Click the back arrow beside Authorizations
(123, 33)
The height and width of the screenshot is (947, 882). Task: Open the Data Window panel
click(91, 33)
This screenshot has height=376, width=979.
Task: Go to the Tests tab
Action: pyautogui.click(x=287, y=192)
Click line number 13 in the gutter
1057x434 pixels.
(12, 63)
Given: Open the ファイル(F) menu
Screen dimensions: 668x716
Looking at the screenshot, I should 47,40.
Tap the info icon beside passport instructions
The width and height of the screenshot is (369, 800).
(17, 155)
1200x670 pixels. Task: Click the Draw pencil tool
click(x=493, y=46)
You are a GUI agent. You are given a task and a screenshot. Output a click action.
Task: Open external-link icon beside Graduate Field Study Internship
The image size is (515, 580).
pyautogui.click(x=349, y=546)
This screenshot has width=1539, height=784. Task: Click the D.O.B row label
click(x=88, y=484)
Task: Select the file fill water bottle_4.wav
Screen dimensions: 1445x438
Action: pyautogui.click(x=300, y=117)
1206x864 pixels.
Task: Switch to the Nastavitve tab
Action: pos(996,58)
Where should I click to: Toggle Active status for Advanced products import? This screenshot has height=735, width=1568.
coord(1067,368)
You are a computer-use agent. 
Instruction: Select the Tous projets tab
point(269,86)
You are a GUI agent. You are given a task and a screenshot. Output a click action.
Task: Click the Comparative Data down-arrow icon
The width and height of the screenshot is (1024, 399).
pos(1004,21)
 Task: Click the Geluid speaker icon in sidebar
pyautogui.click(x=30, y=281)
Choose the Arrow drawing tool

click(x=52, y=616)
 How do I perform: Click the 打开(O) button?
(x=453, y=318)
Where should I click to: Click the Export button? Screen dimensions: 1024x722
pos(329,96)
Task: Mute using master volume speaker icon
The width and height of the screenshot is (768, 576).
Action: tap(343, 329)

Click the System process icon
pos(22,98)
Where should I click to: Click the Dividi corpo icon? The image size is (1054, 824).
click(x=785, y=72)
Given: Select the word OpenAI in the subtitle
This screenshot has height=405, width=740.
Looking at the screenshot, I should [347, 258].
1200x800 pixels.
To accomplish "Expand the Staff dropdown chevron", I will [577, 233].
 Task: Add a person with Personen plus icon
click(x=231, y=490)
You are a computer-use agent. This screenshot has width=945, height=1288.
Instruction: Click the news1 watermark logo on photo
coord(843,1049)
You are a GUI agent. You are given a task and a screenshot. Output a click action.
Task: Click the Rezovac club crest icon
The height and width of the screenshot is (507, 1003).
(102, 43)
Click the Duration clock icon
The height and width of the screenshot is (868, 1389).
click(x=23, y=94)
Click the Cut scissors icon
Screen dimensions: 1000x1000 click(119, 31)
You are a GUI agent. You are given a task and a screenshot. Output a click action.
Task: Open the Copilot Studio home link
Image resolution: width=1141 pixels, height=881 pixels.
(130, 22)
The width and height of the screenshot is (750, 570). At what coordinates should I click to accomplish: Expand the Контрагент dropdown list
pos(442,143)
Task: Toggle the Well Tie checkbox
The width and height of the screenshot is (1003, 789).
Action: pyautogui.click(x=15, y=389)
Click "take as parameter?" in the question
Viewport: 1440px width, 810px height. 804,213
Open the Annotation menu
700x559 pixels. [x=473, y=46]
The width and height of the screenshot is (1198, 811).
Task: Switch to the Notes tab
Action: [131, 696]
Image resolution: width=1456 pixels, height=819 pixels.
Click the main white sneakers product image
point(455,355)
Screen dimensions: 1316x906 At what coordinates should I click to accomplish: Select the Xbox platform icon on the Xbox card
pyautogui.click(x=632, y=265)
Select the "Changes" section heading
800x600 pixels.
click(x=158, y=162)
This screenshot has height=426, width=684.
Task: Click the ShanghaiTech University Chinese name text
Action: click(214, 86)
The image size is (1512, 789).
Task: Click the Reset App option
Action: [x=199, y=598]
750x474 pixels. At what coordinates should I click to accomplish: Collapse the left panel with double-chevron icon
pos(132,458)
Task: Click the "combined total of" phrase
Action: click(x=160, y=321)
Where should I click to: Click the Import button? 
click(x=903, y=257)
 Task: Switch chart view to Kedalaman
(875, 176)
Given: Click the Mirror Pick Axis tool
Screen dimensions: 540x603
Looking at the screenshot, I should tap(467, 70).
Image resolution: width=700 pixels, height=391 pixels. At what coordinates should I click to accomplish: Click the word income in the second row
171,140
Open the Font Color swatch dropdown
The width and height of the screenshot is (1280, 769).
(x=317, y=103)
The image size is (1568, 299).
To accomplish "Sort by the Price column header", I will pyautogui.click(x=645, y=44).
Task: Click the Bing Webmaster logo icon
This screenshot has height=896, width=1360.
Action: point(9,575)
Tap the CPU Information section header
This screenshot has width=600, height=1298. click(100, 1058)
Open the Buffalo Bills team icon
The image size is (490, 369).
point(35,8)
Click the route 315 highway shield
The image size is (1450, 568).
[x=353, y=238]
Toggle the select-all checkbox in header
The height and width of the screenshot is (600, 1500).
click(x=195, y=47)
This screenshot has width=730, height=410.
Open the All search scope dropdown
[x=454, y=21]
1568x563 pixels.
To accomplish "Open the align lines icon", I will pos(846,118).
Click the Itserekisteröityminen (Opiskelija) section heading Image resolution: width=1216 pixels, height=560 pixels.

#### [Task description]
Return every record in full, word for word.

#### [The answer]
Click the back arrow beside Authorizations
(123, 33)
The height and width of the screenshot is (947, 882). Task: Open the Data Window panel
click(91, 33)
This screenshot has height=376, width=979.
Task: Go to the Tests tab
Action: pyautogui.click(x=287, y=192)
Click line number 13 in the gutter
1057x434 pixels.
(12, 63)
Given: Open the ファイル(F) menu
Screen dimensions: 668x716
Looking at the screenshot, I should 47,40.
Tap the info icon beside passport instructions
The width and height of the screenshot is (369, 800).
(17, 155)
1200x670 pixels. Task: Click the Draw pencil tool
click(x=493, y=46)
You are a GUI agent. You are given a task and a screenshot. Output a click action.
Task: Open external-link icon beside Graduate Field Study Internship
The image size is (515, 580).
pyautogui.click(x=349, y=546)
This screenshot has width=1539, height=784. Task: Click the D.O.B row label
click(x=88, y=484)
Task: Select the file fill water bottle_4.wav
Screen dimensions: 1445x438
Action: pyautogui.click(x=300, y=117)
1206x864 pixels.
Task: Switch to the Nastavitve tab
Action: pos(996,58)
Where should I click to: Toggle Active status for Advanced products import? This screenshot has height=735, width=1568.
coord(1067,368)
You are a computer-use agent. 
Instruction: Select the Tous projets tab
point(269,86)
You are a GUI agent. You are given a task and a screenshot. Output a click action.
Task: Click the Comparative Data down-arrow icon
The width and height of the screenshot is (1024, 399).
pos(1004,21)
 Task: Click the Geluid speaker icon in sidebar
pyautogui.click(x=30, y=281)
Choose the Arrow drawing tool

click(x=52, y=616)
 How do I perform: Click the 打开(O) button?
(x=453, y=318)
Where should I click to: Click the Export button? Screen dimensions: 1024x722
pos(329,96)
Task: Mute using master volume speaker icon
The width and height of the screenshot is (768, 576).
Action: tap(343, 329)

Click the System process icon
pos(22,98)
Where should I click to: Click the Dividi corpo icon? The image size is (1054, 824).
click(x=785, y=72)
Given: Select the word OpenAI in the subtitle
This screenshot has height=405, width=740.
Looking at the screenshot, I should [347, 258].
1200x800 pixels.
To accomplish "Expand the Staff dropdown chevron", I will [577, 233].
 Task: Add a person with Personen plus icon
click(x=231, y=490)
You are a computer-use agent. This screenshot has width=945, height=1288.
Instruction: Click the news1 watermark logo on photo
coord(843,1049)
You are a GUI agent. You are given a task and a screenshot. Output a click action.
Task: Click the Rezovac club crest icon
The height and width of the screenshot is (507, 1003).
(102, 43)
Click the Duration clock icon
The height and width of the screenshot is (868, 1389).
click(x=23, y=94)
Click the Cut scissors icon
Screen dimensions: 1000x1000 click(119, 31)
You are a GUI agent. You are given a task and a screenshot. Output a click action.
Task: Open the Copilot Studio home link
Image resolution: width=1141 pixels, height=881 pixels.
(130, 22)
The width and height of the screenshot is (750, 570). At what coordinates should I click to accomplish: Expand the Контрагент dropdown list
pos(442,143)
Task: Toggle the Well Tie checkbox
The width and height of the screenshot is (1003, 789).
Action: pyautogui.click(x=15, y=389)
Click "take as parameter?" in the question
Viewport: 1440px width, 810px height. 804,213
Open the Annotation menu
700x559 pixels. [x=473, y=46]
The width and height of the screenshot is (1198, 811).
Task: Switch to the Notes tab
Action: [131, 696]
Image resolution: width=1456 pixels, height=819 pixels.
Click the main white sneakers product image
point(455,355)
Screen dimensions: 1316x906 At what coordinates should I click to accomplish: Select the Xbox platform icon on the Xbox card
pyautogui.click(x=632, y=265)
Select the "Changes" section heading
800x600 pixels.
click(x=158, y=162)
This screenshot has height=426, width=684.
Task: Click the ShanghaiTech University Chinese name text
Action: click(214, 86)
The image size is (1512, 789).
Task: Click the Reset App option
Action: [x=199, y=598]
750x474 pixels. At what coordinates should I click to accomplish: Collapse the left panel with double-chevron icon
pos(132,458)
Task: Click the "combined total of" phrase
Action: click(x=160, y=321)
Where should I click to: Click the Import button? 
click(x=903, y=257)
 Task: Switch chart view to Kedalaman
(875, 176)
Given: Click the Mirror Pick Axis tool
Screen dimensions: 540x603
Looking at the screenshot, I should tap(467, 70).
Image resolution: width=700 pixels, height=391 pixels. At what coordinates should I click to accomplish: Click the word income in the second row
171,140
Open the Font Color swatch dropdown
The width and height of the screenshot is (1280, 769).
(x=317, y=103)
The image size is (1568, 299).
To accomplish "Sort by the Price column header", I will pyautogui.click(x=645, y=44).
Task: Click the Bing Webmaster logo icon
This screenshot has height=896, width=1360.
Action: point(9,575)
Tap the CPU Information section header
This screenshot has width=600, height=1298. click(100, 1058)
Open the Buffalo Bills team icon
The image size is (490, 369).
point(35,8)
Click the route 315 highway shield
The image size is (1450, 568).
[x=353, y=238]
Toggle the select-all checkbox in header
The height and width of the screenshot is (600, 1500).
click(x=195, y=47)
This screenshot has width=730, height=410.
Open the All search scope dropdown
[x=454, y=21]
1568x563 pixels.
To accomplish "Open the align lines icon", I will pos(846,118).
Click the Itserekisteröityminen (Opiskelija) section heading Image resolution: width=1216 pixels, height=560 pixels.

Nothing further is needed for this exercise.